La più grande operazione dopo il maxi processo di Palermo. In poche parole il procuratore Nicola Gratteri evidenzia la rilevanza storica del blitz avvenuto nella notte tra il 18 e il 19 dicembre. La retata ha portato all’arresto di 334 persone tra politici, docenti, dirigenti, ma anche esponenti delle forze dell’ordine e massoni. In tutto sono 416 gli indagati, tra i quali spiccano nomi importanti: Giancarlo Pittelli, ex parlamentare di Forza Italia, ma anche Pietro Giamborino e Nicola Adamo, entrambi esponenti politici di centrosinistra. Oltre 13.500 pagine inviate dai procuratori al Gip, circa 5 milioni di copie trasferite tramite tir blindati. 12 regioni coinvolte, anche estere, a conferma della dimensione universale assunta dalla ‘ndrangheta. Sono questi i numeri della bufera giudiziaria denominata “Rinascita-Scott” che si è abbattuta in Calabria.
Mai risveglio fu più dolce per i vibonesi. O meglio, potremmo definirlo agrodolce. Perchè se da un lato la retata ha portato in carcere quasi tutti i vertici della ‘ndrangheta locale, dall’altro si è avuta conferma di ciò che tutti temevano e, in parte, sapevano: la complicità e la sudditanza di una buona parte della società civile. Colpisce soprattutto la permeabilità della politica e delle istituzioni. Dalle indagini emerge il totale assoggettamento di alcuni esponenti politici, spesso in contatto diretto con i vertici dei clan.
◆ ◆ ◆ ◆ ◆ ◆ ◆
> [Consegna scritta A]: Si indichino i nomi di tutte le persone indagate citate esplicitamente nel testo sull'operazione Rinascita-Scott.
> [Consegna scritta B]: Si scriva il seguito del testo sull'operazione Rinascita-Scott, riprendendo dopo la sua ultima frase.
Le righe riportate di seguito provengono da una fonte diversa.

[Voci archiviate]
◆ ◆ ◆ ◆ ◆ ◆ ◆
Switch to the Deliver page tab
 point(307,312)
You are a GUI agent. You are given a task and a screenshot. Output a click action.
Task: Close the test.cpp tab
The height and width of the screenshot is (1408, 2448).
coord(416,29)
◆ ◆ ◆ ◆ ◆ ◆ ◆
> [Risposta all'esercizio A]: Giancarlo Pittelli, Pietro Giamborino, Nicola Adamo.

> [Risposta all'esercizio B]:
Gli esponenti politici coinvolti
E’ il caso di Gianluca Callipo, sindaco di Pizzo, che avrebbe “contribuito al rafforzamento delle associazioni mafiose”, in particolare avrebbe aiutato a risolvere i “problemi” della famiglia Mazzotta, clan locale, in cambio di sostegno elettorale. Di simile caratura i reati contestati a Nicola Adamo, ex vicepresidente della regione, e Pietro Giamborino, già consigliere regionale. Il primo è accusato di “traffico di influenze”: avrebbe inoltre ricevuto una somma di 50.000 euro da un imprenditore per condizionare una decisione del Tar, con la mediazione di Giamborino. Lo stesso Giamborino è considerato formalmente affiliato al clan dei piscopisani, uno dei più potenti nella provincia vibonese.
Ben più gravi le accuse a Giancarlo Pittelli, ex parlamentare, ora iscritto al partito di Giorgia Meloni (che lo definì “un valore aggiunto”). Le indagini provano un rapporto diretto tra lui e Luigi Mancuso, a capo dell’omonimo clan e a detta di Pittelli stesso “il numero uno della Calabria insieme a Giuseppe Piromalli” (boss del clan di Gioia Tauro, ndr). Pittelli è stato definito dal procuratore Gratteri la figura chiave del rapporto tra ‘ndrangheta, politica ed anche massoneria. Secondo le dichiarazioni dei pentiti, oltre ad appartenere alla loggia del Goi, Grande Oriente d’Italia (dalla quale ora è stato sospeso), apparterrebbe ad un’altra loggia, segreta e potente, grazie alla quale tesseva legami fra i vertici della ‘ndrangheta e figure esterne, tra cui banchieri, imprenditori (anche dall’estero), oltre ad università e varie istituzioni. Pittelli, secondo Gratteri, era a completa disposizione dei clan e in particolare di Luigi Mancuso.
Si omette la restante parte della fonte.